* DATA SHOWN *
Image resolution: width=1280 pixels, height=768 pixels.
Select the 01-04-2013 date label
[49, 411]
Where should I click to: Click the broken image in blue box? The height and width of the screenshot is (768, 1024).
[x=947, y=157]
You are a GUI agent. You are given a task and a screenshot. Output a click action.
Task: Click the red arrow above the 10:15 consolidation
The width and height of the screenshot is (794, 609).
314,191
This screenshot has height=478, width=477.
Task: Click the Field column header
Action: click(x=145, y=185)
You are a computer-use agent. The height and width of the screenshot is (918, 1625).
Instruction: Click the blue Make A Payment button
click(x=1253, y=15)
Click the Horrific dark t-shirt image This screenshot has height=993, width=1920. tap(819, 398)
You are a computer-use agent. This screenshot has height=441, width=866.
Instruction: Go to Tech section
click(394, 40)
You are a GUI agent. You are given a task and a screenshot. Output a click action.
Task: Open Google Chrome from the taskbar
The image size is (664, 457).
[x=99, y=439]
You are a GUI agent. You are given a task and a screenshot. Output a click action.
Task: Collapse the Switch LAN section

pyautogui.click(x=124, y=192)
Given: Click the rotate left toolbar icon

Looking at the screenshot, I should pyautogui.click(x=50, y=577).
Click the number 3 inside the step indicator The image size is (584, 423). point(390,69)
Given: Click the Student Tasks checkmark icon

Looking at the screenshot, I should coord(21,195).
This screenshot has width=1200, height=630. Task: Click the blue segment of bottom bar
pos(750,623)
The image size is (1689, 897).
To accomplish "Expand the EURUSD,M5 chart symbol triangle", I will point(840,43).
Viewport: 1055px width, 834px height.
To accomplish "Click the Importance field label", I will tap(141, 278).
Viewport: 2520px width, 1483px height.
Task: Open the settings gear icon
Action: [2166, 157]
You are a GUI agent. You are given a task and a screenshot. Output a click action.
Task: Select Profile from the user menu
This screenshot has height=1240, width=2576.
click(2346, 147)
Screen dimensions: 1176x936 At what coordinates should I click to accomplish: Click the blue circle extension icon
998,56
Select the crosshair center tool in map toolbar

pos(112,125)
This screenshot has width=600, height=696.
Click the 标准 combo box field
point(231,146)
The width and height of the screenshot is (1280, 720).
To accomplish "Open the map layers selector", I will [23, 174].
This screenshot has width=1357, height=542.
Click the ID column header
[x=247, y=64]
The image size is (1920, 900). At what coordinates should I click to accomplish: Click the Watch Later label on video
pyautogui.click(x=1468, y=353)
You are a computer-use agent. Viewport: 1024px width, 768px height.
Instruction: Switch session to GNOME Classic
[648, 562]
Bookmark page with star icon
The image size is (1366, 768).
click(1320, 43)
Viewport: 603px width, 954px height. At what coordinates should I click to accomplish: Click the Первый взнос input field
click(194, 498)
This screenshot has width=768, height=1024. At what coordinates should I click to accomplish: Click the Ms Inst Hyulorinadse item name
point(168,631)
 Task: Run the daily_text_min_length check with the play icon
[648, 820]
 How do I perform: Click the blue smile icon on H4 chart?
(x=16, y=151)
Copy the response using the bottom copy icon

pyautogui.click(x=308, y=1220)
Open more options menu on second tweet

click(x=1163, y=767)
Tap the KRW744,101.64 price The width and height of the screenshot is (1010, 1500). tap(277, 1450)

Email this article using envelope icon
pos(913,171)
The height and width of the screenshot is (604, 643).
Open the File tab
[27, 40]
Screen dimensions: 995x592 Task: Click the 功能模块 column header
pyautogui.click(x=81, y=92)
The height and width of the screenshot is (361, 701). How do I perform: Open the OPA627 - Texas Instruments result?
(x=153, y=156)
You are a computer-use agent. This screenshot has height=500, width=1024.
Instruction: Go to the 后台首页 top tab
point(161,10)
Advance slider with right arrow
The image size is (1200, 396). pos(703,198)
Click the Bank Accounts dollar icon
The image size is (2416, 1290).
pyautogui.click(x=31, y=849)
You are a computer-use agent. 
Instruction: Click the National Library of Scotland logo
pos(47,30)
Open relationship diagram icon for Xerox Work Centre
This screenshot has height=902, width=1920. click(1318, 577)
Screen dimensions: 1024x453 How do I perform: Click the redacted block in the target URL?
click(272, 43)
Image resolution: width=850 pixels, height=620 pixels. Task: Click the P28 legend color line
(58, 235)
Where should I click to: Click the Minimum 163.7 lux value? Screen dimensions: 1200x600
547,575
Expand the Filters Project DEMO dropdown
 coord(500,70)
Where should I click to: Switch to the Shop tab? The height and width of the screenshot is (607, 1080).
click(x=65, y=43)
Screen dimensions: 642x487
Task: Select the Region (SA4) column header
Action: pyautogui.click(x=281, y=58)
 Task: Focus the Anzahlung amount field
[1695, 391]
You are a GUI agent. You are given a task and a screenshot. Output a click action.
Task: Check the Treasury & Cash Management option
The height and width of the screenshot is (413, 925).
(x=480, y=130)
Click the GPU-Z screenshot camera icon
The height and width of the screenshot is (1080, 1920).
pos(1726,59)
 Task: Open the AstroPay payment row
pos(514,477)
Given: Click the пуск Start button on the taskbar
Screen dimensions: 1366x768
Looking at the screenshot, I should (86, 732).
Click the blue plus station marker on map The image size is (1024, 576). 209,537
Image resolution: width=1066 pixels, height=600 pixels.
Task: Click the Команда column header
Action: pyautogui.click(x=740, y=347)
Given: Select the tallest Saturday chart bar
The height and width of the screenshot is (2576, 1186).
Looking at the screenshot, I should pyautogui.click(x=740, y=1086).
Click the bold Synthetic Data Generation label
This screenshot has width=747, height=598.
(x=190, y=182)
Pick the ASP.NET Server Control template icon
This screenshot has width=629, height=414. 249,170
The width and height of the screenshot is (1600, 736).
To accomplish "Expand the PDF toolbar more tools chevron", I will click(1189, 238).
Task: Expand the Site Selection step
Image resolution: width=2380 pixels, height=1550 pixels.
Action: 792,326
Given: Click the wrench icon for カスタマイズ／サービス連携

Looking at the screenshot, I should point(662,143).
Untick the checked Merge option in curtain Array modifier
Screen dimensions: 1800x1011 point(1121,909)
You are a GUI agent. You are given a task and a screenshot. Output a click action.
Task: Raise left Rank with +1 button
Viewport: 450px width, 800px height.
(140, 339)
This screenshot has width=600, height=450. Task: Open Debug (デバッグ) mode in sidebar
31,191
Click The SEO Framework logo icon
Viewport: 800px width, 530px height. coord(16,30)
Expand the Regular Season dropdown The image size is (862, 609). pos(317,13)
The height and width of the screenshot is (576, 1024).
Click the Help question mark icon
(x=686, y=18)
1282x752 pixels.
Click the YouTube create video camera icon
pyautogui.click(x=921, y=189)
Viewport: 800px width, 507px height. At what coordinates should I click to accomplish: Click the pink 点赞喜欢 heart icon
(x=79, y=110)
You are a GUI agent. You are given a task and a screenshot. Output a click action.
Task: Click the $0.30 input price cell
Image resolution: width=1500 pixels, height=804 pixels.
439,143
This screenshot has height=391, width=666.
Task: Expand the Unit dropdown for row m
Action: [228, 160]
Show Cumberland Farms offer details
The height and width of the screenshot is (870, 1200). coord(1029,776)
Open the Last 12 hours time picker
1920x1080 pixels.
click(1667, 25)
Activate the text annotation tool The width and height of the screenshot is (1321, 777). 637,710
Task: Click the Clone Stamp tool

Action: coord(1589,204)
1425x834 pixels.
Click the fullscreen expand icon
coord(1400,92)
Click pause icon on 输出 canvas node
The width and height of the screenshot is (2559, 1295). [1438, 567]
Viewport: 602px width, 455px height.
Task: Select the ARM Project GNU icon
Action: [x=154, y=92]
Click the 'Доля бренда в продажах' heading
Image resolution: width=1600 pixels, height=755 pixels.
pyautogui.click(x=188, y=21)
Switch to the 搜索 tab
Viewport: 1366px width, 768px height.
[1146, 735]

* INSTRUCTIONS TO FOLLOW *
Copy all of the records above line for line, without changing anything.

* TASK ANSWER *
Image resolution: width=1280 pixels, height=768 pixels.
Select the 01-04-2013 date label
[49, 411]
Where should I click to: Click the broken image in blue box? The height and width of the screenshot is (768, 1024).
[x=947, y=157]
You are a GUI agent. You are given a task and a screenshot. Output a click action.
Task: Click the red arrow above the 10:15 consolidation
The width and height of the screenshot is (794, 609).
314,191
This screenshot has height=478, width=477.
Task: Click the Field column header
Action: click(x=145, y=185)
You are a computer-use agent. The height and width of the screenshot is (918, 1625).
Instruction: Click the blue Make A Payment button
click(x=1253, y=15)
Click the Horrific dark t-shirt image This screenshot has height=993, width=1920. tap(819, 398)
You are a computer-use agent. This screenshot has height=441, width=866.
Instruction: Go to Tech section
click(394, 40)
You are a GUI agent. You are given a task and a screenshot. Output a click action.
Task: Open Google Chrome from the taskbar
The image size is (664, 457).
[x=99, y=439]
You are a GUI agent. You are given a task and a screenshot. Output a click action.
Task: Collapse the Switch LAN section

pyautogui.click(x=124, y=192)
Given: Click the rotate left toolbar icon

Looking at the screenshot, I should pyautogui.click(x=50, y=577).
Click the number 3 inside the step indicator The image size is (584, 423). point(390,69)
Given: Click the Student Tasks checkmark icon

Looking at the screenshot, I should coord(21,195).
This screenshot has width=1200, height=630. Task: Click the blue segment of bottom bar
pos(750,623)
The image size is (1689, 897).
To accomplish "Expand the EURUSD,M5 chart symbol triangle", I will point(840,43).
Viewport: 1055px width, 834px height.
To accomplish "Click the Importance field label", I will tap(141, 278).
Viewport: 2520px width, 1483px height.
Task: Open the settings gear icon
Action: [2166, 157]
You are a GUI agent. You are given a task and a screenshot. Output a click action.
Task: Select Profile from the user menu
This screenshot has height=1240, width=2576.
click(2346, 147)
Screen dimensions: 1176x936 At what coordinates should I click to accomplish: Click the blue circle extension icon
998,56
Select the crosshair center tool in map toolbar

pos(112,125)
This screenshot has width=600, height=696.
Click the 标准 combo box field
point(231,146)
The width and height of the screenshot is (1280, 720).
To accomplish "Open the map layers selector", I will [23, 174].
This screenshot has width=1357, height=542.
Click the ID column header
[x=247, y=64]
The image size is (1920, 900). At what coordinates should I click to accomplish: Click the Watch Later label on video
pyautogui.click(x=1468, y=353)
You are a computer-use agent. Viewport: 1024px width, 768px height.
Instruction: Switch session to GNOME Classic
[648, 562]
Bookmark page with star icon
The image size is (1366, 768).
click(1320, 43)
Viewport: 603px width, 954px height. At what coordinates should I click to accomplish: Click the Первый взнос input field
click(194, 498)
This screenshot has width=768, height=1024. At what coordinates should I click to accomplish: Click the Ms Inst Hyulorinadse item name
point(168,631)
 Task: Run the daily_text_min_length check with the play icon
[648, 820]
 How do I perform: Click the blue smile icon on H4 chart?
(x=16, y=151)
Copy the response using the bottom copy icon

pyautogui.click(x=308, y=1220)
Open more options menu on second tweet

click(x=1163, y=767)
Tap the KRW744,101.64 price The width and height of the screenshot is (1010, 1500). tap(277, 1450)

Email this article using envelope icon
pos(913,171)
The height and width of the screenshot is (604, 643).
Open the File tab
[27, 40]
Screen dimensions: 995x592 Task: Click the 功能模块 column header
pyautogui.click(x=81, y=92)
The height and width of the screenshot is (361, 701). How do I perform: Open the OPA627 - Texas Instruments result?
(x=153, y=156)
You are a computer-use agent. This screenshot has height=500, width=1024.
Instruction: Go to the 后台首页 top tab
point(161,10)
Advance slider with right arrow
The image size is (1200, 396). pos(703,198)
Click the Bank Accounts dollar icon
The image size is (2416, 1290).
pyautogui.click(x=31, y=849)
You are a computer-use agent. 
Instruction: Click the National Library of Scotland logo
pos(47,30)
Open relationship diagram icon for Xerox Work Centre
This screenshot has height=902, width=1920. click(1318, 577)
Screen dimensions: 1024x453 How do I perform: Click the redacted block in the target URL?
click(272, 43)
Image resolution: width=850 pixels, height=620 pixels. Task: Click the P28 legend color line
(58, 235)
Where should I click to: Click the Minimum 163.7 lux value? Screen dimensions: 1200x600
547,575
Expand the Filters Project DEMO dropdown
 coord(500,70)
Where should I click to: Switch to the Shop tab? The height and width of the screenshot is (607, 1080).
click(x=65, y=43)
Screen dimensions: 642x487
Task: Select the Region (SA4) column header
Action: pyautogui.click(x=281, y=58)
 Task: Focus the Anzahlung amount field
[1695, 391]
You are a GUI agent. You are given a task and a screenshot. Output a click action.
Task: Check the Treasury & Cash Management option
The height and width of the screenshot is (413, 925).
(x=480, y=130)
Click the GPU-Z screenshot camera icon
The height and width of the screenshot is (1080, 1920).
pos(1726,59)
 Task: Open the AstroPay payment row
pos(514,477)
Given: Click the пуск Start button on the taskbar
Screen dimensions: 1366x768
Looking at the screenshot, I should (86, 732).
Click the blue plus station marker on map The image size is (1024, 576). 209,537
Image resolution: width=1066 pixels, height=600 pixels.
Task: Click the Команда column header
Action: pyautogui.click(x=740, y=347)
Given: Select the tallest Saturday chart bar
The height and width of the screenshot is (2576, 1186).
Looking at the screenshot, I should pyautogui.click(x=740, y=1086).
Click the bold Synthetic Data Generation label
This screenshot has width=747, height=598.
(x=190, y=182)
Pick the ASP.NET Server Control template icon
This screenshot has width=629, height=414. 249,170
The width and height of the screenshot is (1600, 736).
To accomplish "Expand the PDF toolbar more tools chevron", I will click(1189, 238).
Task: Expand the Site Selection step
Image resolution: width=2380 pixels, height=1550 pixels.
Action: 792,326
Given: Click the wrench icon for カスタマイズ／サービス連携

Looking at the screenshot, I should point(662,143).
Untick the checked Merge option in curtain Array modifier
Screen dimensions: 1800x1011 point(1121,909)
You are a GUI agent. You are given a task and a screenshot. Output a click action.
Task: Raise left Rank with +1 button
Viewport: 450px width, 800px height.
(140, 339)
This screenshot has width=600, height=450. Task: Open Debug (デバッグ) mode in sidebar
31,191
Click The SEO Framework logo icon
Viewport: 800px width, 530px height. coord(16,30)
Expand the Regular Season dropdown The image size is (862, 609). pos(317,13)
The height and width of the screenshot is (576, 1024).
Click the Help question mark icon
(x=686, y=18)
1282x752 pixels.
Click the YouTube create video camera icon
pyautogui.click(x=921, y=189)
Viewport: 800px width, 507px height. At what coordinates should I click to accomplish: Click the pink 点赞喜欢 heart icon
(x=79, y=110)
You are a GUI agent. You are given a task and a screenshot. Output a click action.
Task: Click the $0.30 input price cell
Image resolution: width=1500 pixels, height=804 pixels.
439,143
This screenshot has height=391, width=666.
Task: Expand the Unit dropdown for row m
Action: [228, 160]
Show Cumberland Farms offer details
The height and width of the screenshot is (870, 1200). coord(1029,776)
Open the Last 12 hours time picker
1920x1080 pixels.
click(1667, 25)
Activate the text annotation tool The width and height of the screenshot is (1321, 777). 637,710
Task: Click the Clone Stamp tool

Action: coord(1589,204)
1425x834 pixels.
Click the fullscreen expand icon
coord(1400,92)
Click pause icon on 输出 canvas node
The width and height of the screenshot is (2559, 1295). [1438, 567]
Viewport: 602px width, 455px height.
Task: Select the ARM Project GNU icon
Action: [x=154, y=92]
Click the 'Доля бренда в продажах' heading
Image resolution: width=1600 pixels, height=755 pixels.
pyautogui.click(x=188, y=21)
Switch to the 搜索 tab
Viewport: 1366px width, 768px height.
[1146, 735]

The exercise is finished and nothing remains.